New paper out today: The Case for Withdrawing from the Middle East. THREAD (1/): defensepriorities.org/explainers/the…

The US is in the Middle East for three main reasons: oil, Israel, and terrorism. There must be something witchy about those things, because the region is a dwarf: ~3% of world GDP, ~3.5-5% world population. If a single state possessed those resources, we wouldn't worry much (2/)

Oil: FP scholars almost uniformly misunderstand how energy markets work. As M.A. Adelman argued in 2004, "U.S. oil policies are based on fantasies, not facts." The dreaded "oil weapon" is a dud, and normal instability doesn't cause economic catastrophe. (3/)

People worry about Israel's security, but US troops in the region are not what's protecting it. Massive QME, 90 nukes including on Dolphin subs are. Moreover, recent US policy in the region has unleashed sectarian chaos, ISIS, Iran, none of which benefits Israel. (4/)

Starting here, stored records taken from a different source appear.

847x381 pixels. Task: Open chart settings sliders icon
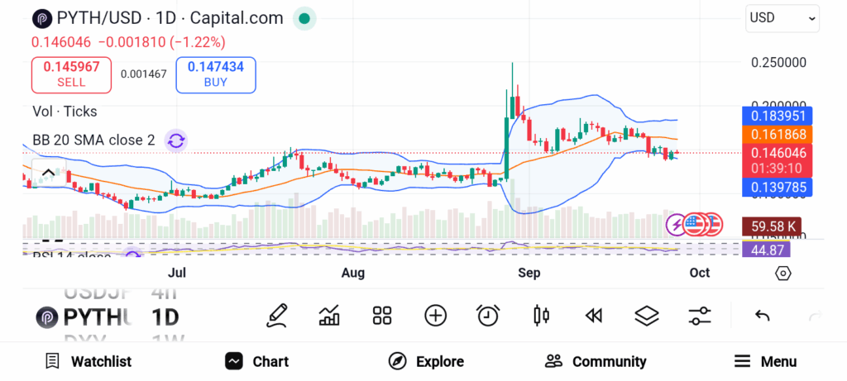(x=700, y=315)
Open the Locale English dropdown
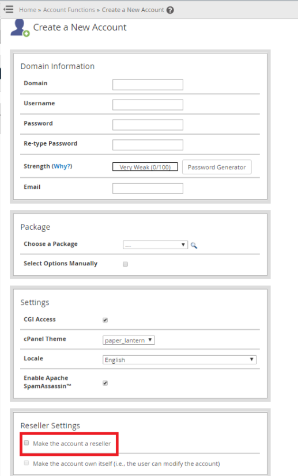The width and height of the screenshot is (298, 476). coord(179,360)
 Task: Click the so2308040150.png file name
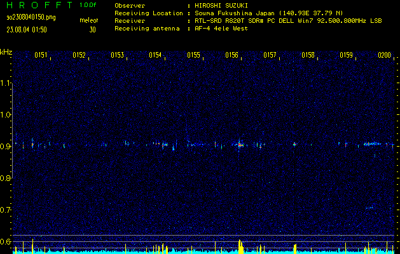[31, 17]
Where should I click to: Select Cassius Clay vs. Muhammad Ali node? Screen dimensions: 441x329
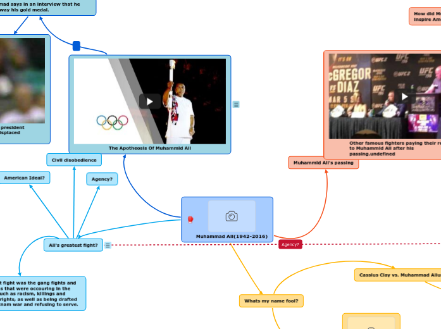click(x=397, y=275)
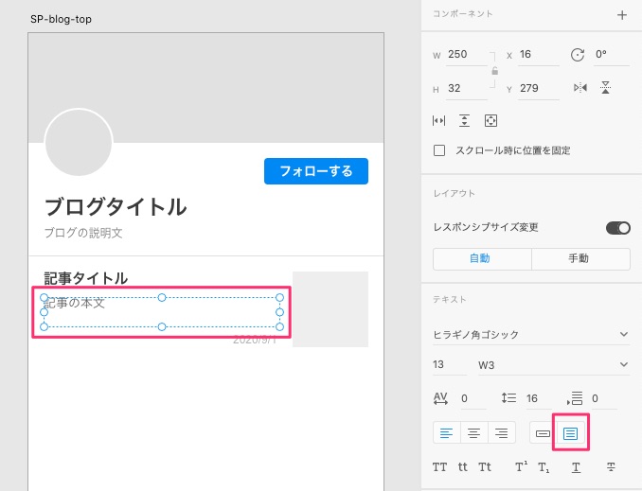Screen dimensions: 642x491
Task: Click the rotation angle field
Action: (611, 55)
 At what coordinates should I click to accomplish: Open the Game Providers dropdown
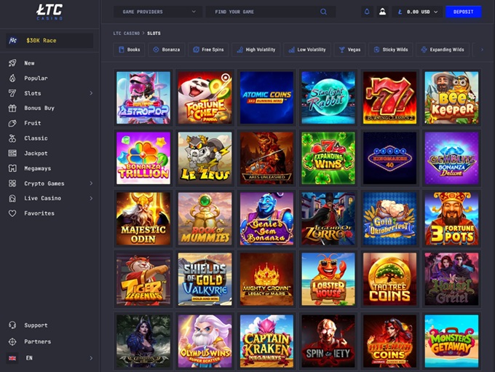coord(158,12)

Terrorism doesn't require large US ground troop deployment in the region and probably worsens as a result. As John Mueller has pointed out, smart risk analysis types were shrugging at the terror threat in 2002. The case has only grown stronger since. (5/)

Costs: Sure, we have frittered away trillions on self-destructive wars in the region, but even in peacetime the best estimates of the cost of our commitment to the region is on the order of $65-70 billion per year. That's a lot of money that could be better spent elsewhere! (6/)

Bottom line: If the past 20 years should have proved anything, it is that the United States does not have the answers to the problems of the Middle East. The good news is that it does not need them. (7/)

Many thanks to @BH_Friedman, @JRCookson, @defpriorities for their help bringing this paper to light. (Remaining deficiencies are my fault.) Let the Twitter roasting begin! @ me! (8/8)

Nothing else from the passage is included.